I'm working on a spark project and i'm using a hadoop cluster of 3 nodes with the following configuration:

  • 8cores and 16go of Ram (Namenode, Application Master, nodemanager and spark master and worker).
  • 4cores and 8go of Ram (datanode, nodemanager and worker)
  • 4cores and 4go of Ram (datanode, nodemanager and worker) so i'm using the following configuration :

    pyspark --master yarn-client --driver-memory 3g --executor-memory 1g --num-executors 3 --executor-cores 1

What's the best amount of executor, memory and cores tu use All my cluster performance?


2 Answers


This essentially boils down to how much you need to process the data. If you have the whole cluster to process data you can use completely.

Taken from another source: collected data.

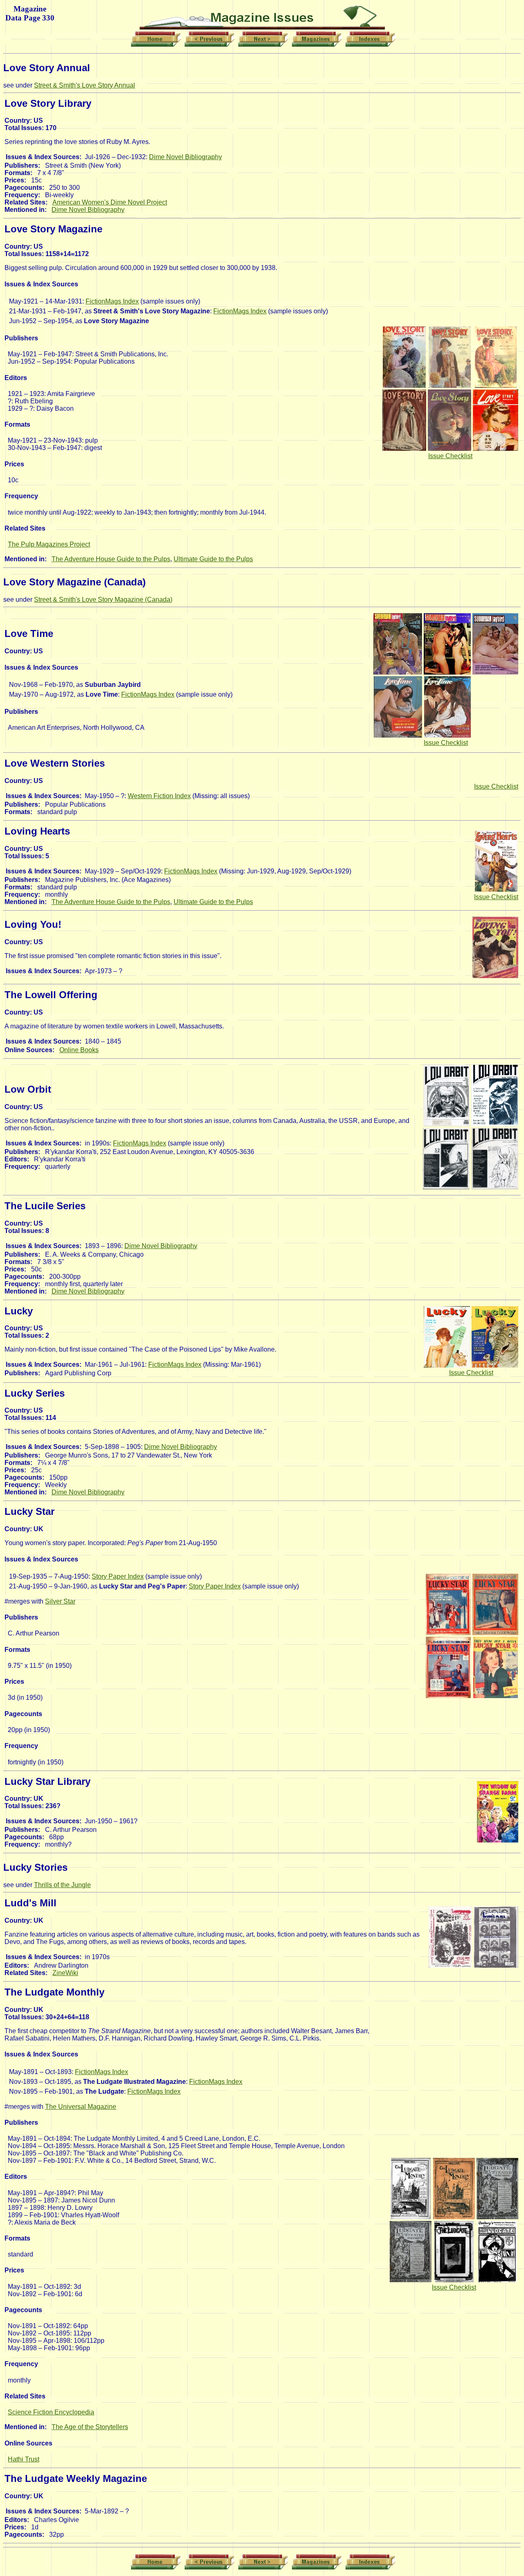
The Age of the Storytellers (90, 2426)
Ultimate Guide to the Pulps (213, 559)
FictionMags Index (112, 301)
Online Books (79, 1049)
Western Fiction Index (159, 795)
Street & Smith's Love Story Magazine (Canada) (103, 599)
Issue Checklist (450, 455)
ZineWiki (65, 1972)
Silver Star (60, 1601)
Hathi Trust (23, 2459)
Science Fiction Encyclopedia (51, 2412)
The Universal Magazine (80, 2106)
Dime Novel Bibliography (185, 156)
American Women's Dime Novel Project (109, 202)
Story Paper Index (118, 1576)
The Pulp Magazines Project (49, 544)
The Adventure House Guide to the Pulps (111, 559)
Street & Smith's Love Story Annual (84, 85)
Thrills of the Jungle (62, 1884)
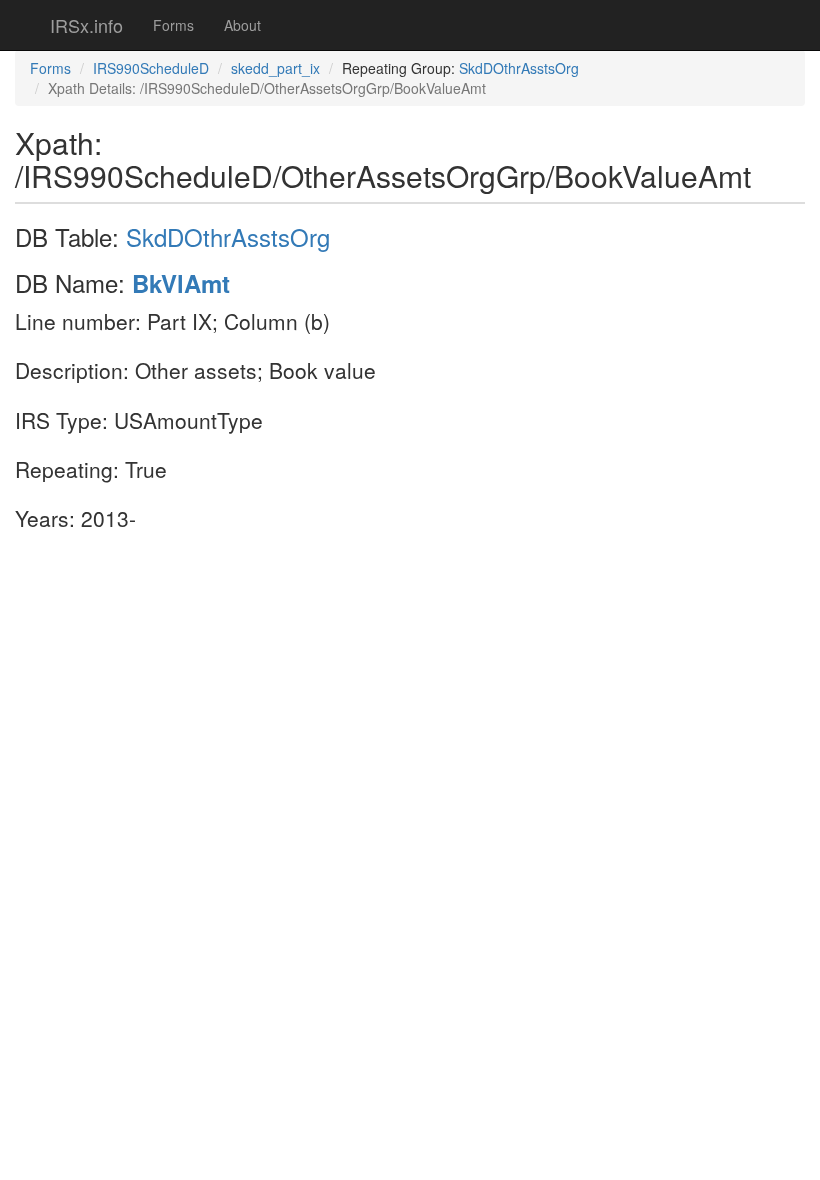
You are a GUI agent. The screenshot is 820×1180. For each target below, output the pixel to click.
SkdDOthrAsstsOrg (519, 68)
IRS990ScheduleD (151, 68)
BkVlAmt (181, 283)
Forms (173, 25)
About (242, 25)
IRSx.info (86, 25)
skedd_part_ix (275, 68)
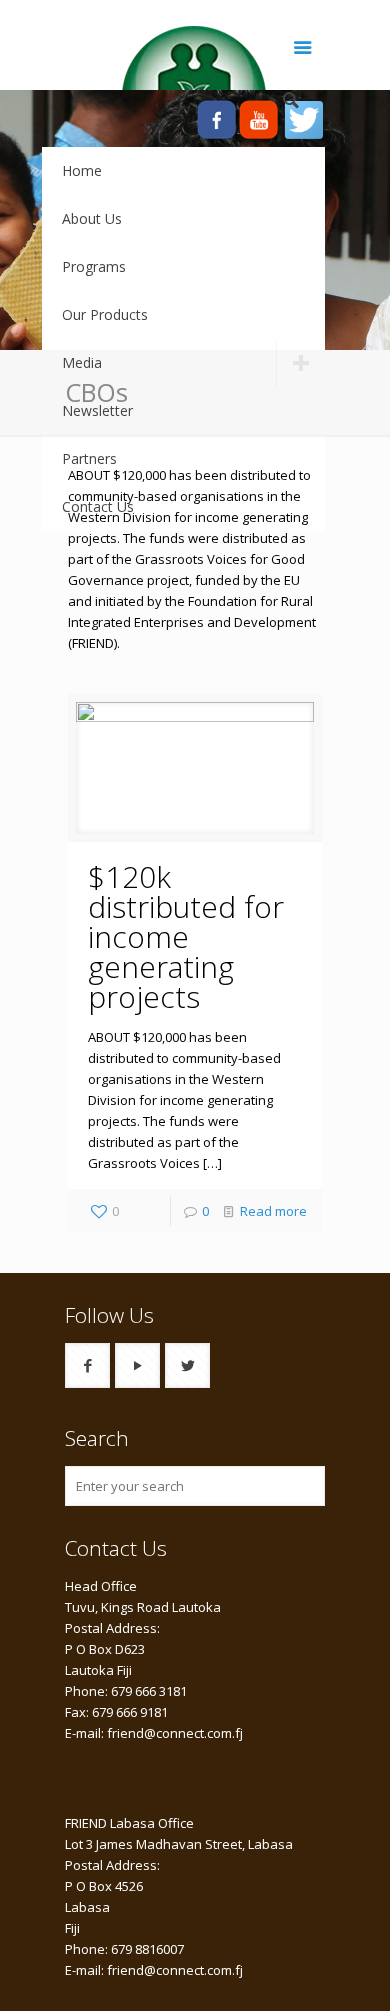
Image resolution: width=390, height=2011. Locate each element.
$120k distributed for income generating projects (186, 936)
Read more (273, 1211)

pyspark --master yarn-client --driver-memory 3g --executor-memory 1g --num-executors 3 --executor-cores 1

Here you aren't using the complete cluster. You are using 3gb driver and 1 gb executors with 3 executors meaning total 3gb of memory whereas you have 12 Gb memory in the cluster and 8 cores. One alternate configuration you could try

pyspark --master yarn-client --driver-memory 8g --executor-memory 3g --num-executors 4 --executor-cores 3

This uses the complete cluster.

However, the executor-memory configuration is mostly based on the job requirement. You need to tune that with multiple try. You can check this document for tuning.


This blog post by Sandy Ryza nicely explains allocation of resources with various overheads, and here is a handy Excel cheat-sheet.

However if you're new to Spark and/or frequently change cluster size/type, might I suggest enabling dynamic allocation?